═════ 节选

四毛子算法教学

介绍

四毛子算法是一种可以接近 \(O(n)\) 级求解 \(RMQ\) 问题的算法，正宗的四毛子算法涉及到比较多的知识点且常数较大，我们常常使用朴素的简化版四毛子算法。

正宗四毛子算法引入

1. 什么是笛卡尔树

笛卡尔树如果你接触过平衡树，那将并不会陌生，它是 \(treap\) 的一种，当然常常的，我们为了维护序列上的平衡树，即文艺平衡树，以下标作为键值。

稍微提提与线段树对标的文艺平衡树是什么东西，且它的优势之处。对于普通的平衡树而言，它是一种以值作为比较对象的平衡二叉树，即左子树的值都比当前节点小，右子树则比自身大，那么我们如果将这个值换成下标，则左子树是比自身下标小的数，右子树是比自身下标大的数。那么显而易见，中序遍历拿到的序列，是从下标小的到下标大的，即为原序列。

笛卡尔树是一种 \(treap\)，在满足上述前提，同时满足堆的特性，我们在文艺平衡树中如果以 \(rnk\) 作为它的堆的比较值，那么它就是一棵正儿八经的 \(treap\) 了。而在 \(RMQ\) 问题中，我们常常以该下标处的值为堆的比较对象。

如图所示，容易看出笛卡尔树不仅下标作为了 \(BST\) 的键值，它的 \(val\) 也作为了堆的优先级，越上面的越小，这是个小根堆。

怎么建树？这里有一种单调栈建法，以小根堆为例，我们单调栈维护 \(val\) 从小到大的递增栈，那么我们从左往右依次加，栈中即为在当前插入点下标更小的元素，对于当前节点来说，如果在它之前且比它大的最后一个元素，显然即为它的左儿子。而栈顶即为最近下标比它小，且值也比它小，理应它为对方的右儿子。

参照大根堆建树代码

int root;
int a[N];
int child[N][2];

inline void build()
{
    stack<int> st;
    forn(i, 1, n)

══════════

任务列表:
**a.** 根据四毛子算法节选，在 RMQ 问题中，笛卡尔树通常以什么作为堆的比较对象？
**b.** 请从四毛子算法节选的末尾接着写下去。
下方数据与这两项任务均无关。

═════ 数据展示

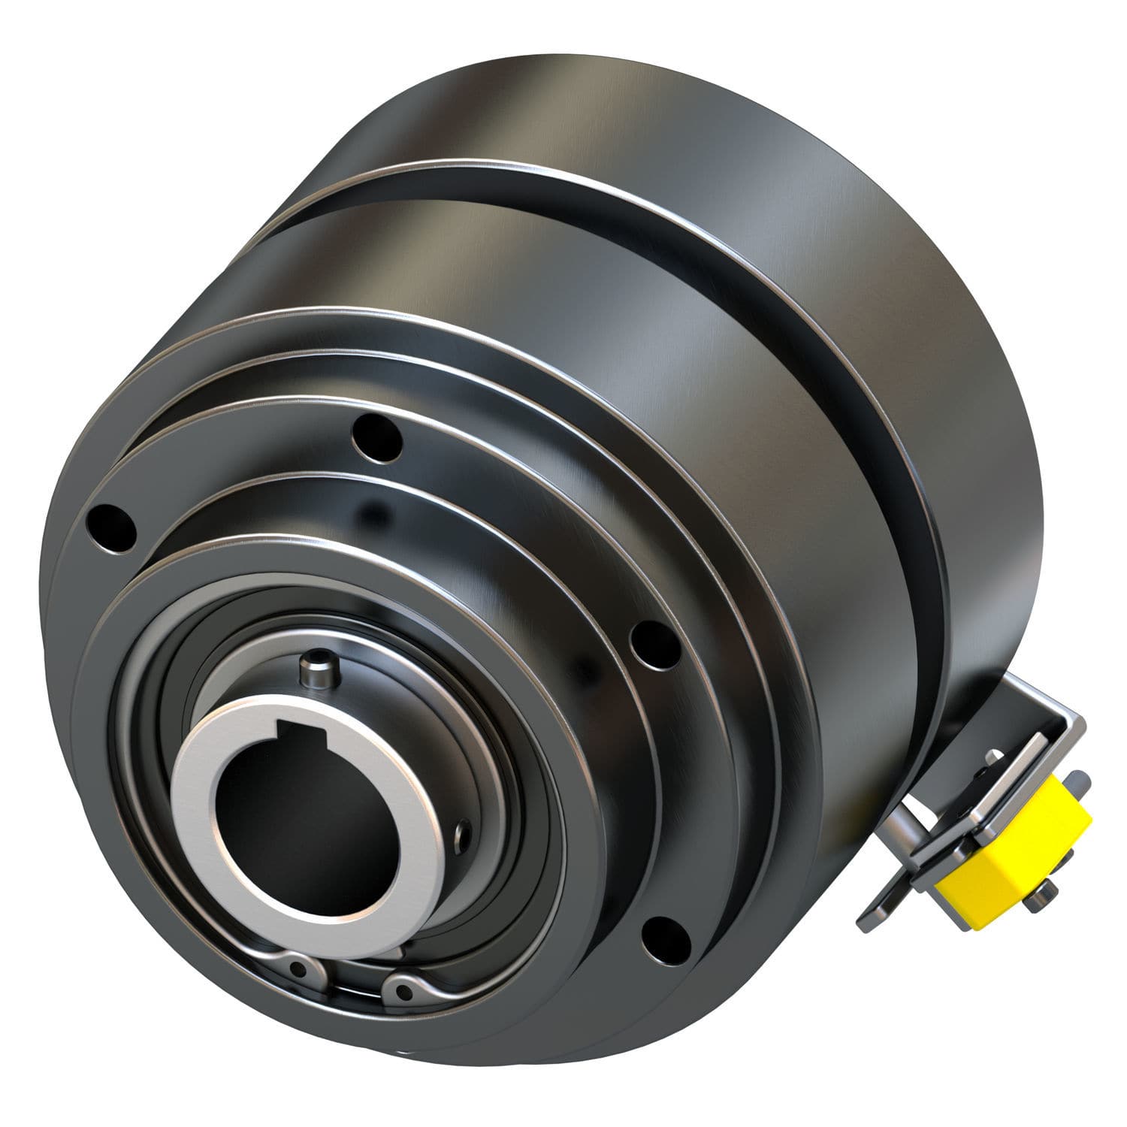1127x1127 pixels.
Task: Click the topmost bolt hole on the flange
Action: [378, 434]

══════════

参考答案:
**a.** 以该下标处的值作为堆的比较对象。

**b.**
    {
        int last = 0;
        while (!st.empty() and a[st.top()] < a[i])last = st.top(), st.pop();
        if (!st.empty())child[st.top()][1] = i;
        child[i][0] = last, st.push(i);
    }
    while (!st.empty())
    {
        if (st.size() == 1)root = st.top();
        st.pop();
    }
}

那么笛卡尔树的特点，我们可以用来干嘛？首先最基础的一点，大部分的 \(BST\) 都可以类似线段树一样，从中间往两边递归建树，满足 \(\log{n}\) 的期望高度，而如果我们的 \(treap\) 如果也参照如此，那么很显然会破坏堆的性质，虽然在平衡树当中 \(rnk\) 仅仅只是防止退化，不满足堆的特点也没关系。但我们可以利用这种建树方式，也可以达到 \(O(n)\) 级建造 \(treap\) 类树。

另一个特点，堆的特点。对于 \([l,r]\) 的 \(rmq\) 结果即为它们的 \(LCA\) 对应的值。

稍微证明下：

例如以这个为例，我们容易知道 \(val=10\) 的点的父亲的下标一定是 \(<left_{all}\)，所以这个容易推广到所有情形，对于一个 \(LCA\) 来说它的父亲及其以上部分的点都一定不包括 \([l,r]\) 区间。而从 \(l \rightarrow LCA\) 和 \(LCA \rightarrow r\)，这两条路径中。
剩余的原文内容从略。